* start SUPPLIED DATA *

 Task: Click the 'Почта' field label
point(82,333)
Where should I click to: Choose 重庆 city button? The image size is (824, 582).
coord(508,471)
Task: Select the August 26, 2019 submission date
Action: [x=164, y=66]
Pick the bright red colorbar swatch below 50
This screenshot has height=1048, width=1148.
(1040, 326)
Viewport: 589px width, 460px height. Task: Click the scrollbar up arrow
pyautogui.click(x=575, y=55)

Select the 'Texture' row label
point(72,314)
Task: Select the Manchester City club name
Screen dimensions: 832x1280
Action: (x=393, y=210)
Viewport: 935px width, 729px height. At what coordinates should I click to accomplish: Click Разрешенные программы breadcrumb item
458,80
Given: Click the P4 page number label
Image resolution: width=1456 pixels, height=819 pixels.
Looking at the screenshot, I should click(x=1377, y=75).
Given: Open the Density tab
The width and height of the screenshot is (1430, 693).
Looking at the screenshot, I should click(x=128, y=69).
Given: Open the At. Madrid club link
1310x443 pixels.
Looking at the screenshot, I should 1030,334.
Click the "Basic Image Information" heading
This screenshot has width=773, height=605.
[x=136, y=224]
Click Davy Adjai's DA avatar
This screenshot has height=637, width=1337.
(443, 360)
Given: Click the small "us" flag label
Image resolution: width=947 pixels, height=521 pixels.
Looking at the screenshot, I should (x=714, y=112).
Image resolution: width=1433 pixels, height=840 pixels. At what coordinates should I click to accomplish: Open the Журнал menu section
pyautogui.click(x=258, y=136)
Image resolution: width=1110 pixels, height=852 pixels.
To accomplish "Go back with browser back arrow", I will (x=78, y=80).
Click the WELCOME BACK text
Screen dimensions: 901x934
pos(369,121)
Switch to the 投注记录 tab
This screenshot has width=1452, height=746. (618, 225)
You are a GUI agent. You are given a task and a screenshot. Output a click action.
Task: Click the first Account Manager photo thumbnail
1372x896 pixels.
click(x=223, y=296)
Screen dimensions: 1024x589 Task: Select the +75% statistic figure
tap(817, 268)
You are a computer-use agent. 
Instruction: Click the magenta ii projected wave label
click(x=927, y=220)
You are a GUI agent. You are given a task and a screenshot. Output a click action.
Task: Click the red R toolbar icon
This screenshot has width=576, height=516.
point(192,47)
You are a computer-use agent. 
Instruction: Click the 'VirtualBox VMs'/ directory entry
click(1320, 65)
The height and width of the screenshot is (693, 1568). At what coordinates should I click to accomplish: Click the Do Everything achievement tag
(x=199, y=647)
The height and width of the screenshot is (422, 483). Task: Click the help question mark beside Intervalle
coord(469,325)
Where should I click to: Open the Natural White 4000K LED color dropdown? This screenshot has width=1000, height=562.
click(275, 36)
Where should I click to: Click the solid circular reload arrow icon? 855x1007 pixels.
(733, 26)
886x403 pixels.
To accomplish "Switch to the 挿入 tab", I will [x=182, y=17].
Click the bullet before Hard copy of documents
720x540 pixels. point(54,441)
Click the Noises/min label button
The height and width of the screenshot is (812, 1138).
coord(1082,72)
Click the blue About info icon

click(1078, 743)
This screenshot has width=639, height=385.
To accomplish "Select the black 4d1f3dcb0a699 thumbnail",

* end SUPPLIED DATA *

• [PROBLEM TO SOLVE] Recast the stretch from the line containing "Screen dimensions: 1024x589" through the line containing "click(x=927, y=220)" as a two-column CSV with the columns instruction and answer. Give one row for each thing to be clicked, with its text and its answer each in a single quoted field and any line breaks turned into spaces.

• [EXERCISE ANSWER]
instruction,answer
"Screen dimensions: 1024x589 Task: Select the +75% statistic figure","tap(817, 268)"
"You are a computer-use agent. Instruction: Click the magenta ii projected wave label","click(x=927, y=220)"